Sunday, September 15, 2024

Dire Straits for Luxury Brands


Hong Kong's luxury malls are looking pretty empty these days

The projections are that big spenders from the mainland won't be splashing the cash in Hong Kong, Paris, Milan and London anytime soon, as China's economy continues on its downward spiral.

Analysts say this year is not good, and aren't even holding their breath for next year either and it's hurting luxury brands in their stock value.

Tiffany & Co's Shanghai shop to halve its space
Burberry Group had its market value plunge 70 percent from the past year, causing the brand to lose its inclusion in London's FTSE 100 stock list. 

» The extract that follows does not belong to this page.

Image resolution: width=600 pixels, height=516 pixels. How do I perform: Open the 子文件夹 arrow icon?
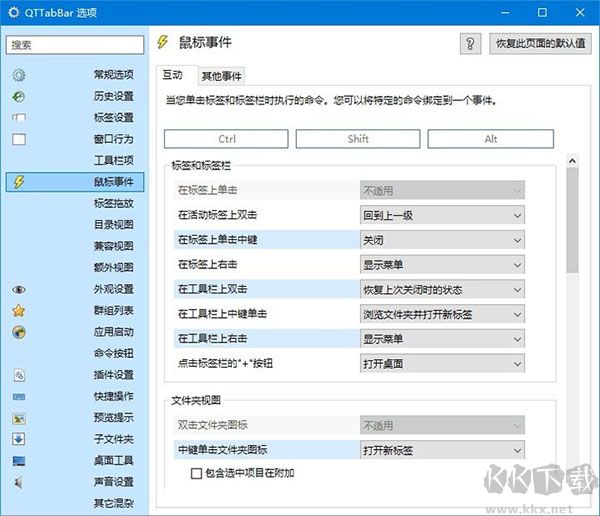click(x=19, y=439)
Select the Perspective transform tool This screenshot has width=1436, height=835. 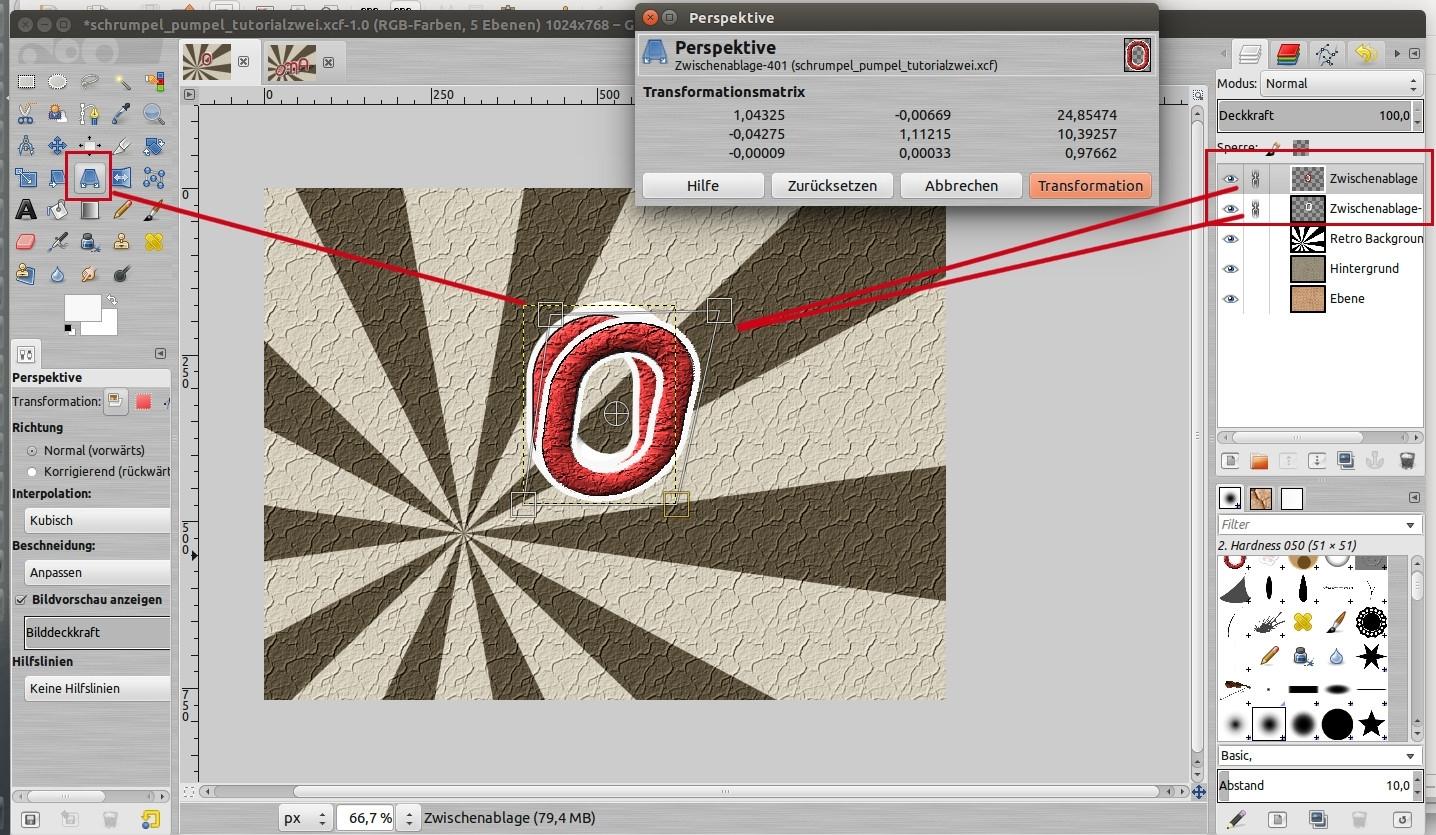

Gucci and Hugo Boss have also been hit hard, both losing half their value over the past year. Gucci is owned by Kering, which owns Moet Hennessy and Louis Vuitton, which was Europe's largest company by market cap a year ago, has fallen to second place.

To that end, Tiffany & Co owned by LVMH is looking to halve the size of its Shanghai flagship store, while high-end malls in Hong Kong are practically empty. 

Hermes is sitting pretty with Brunello Cucinelli
The only brands doing well are the ones catering to the uber rich -- Hermes International selling Kelly and Birkin bags, and Brunello Cucinelli with its cashmere sweaters. 

May they live long and prosper!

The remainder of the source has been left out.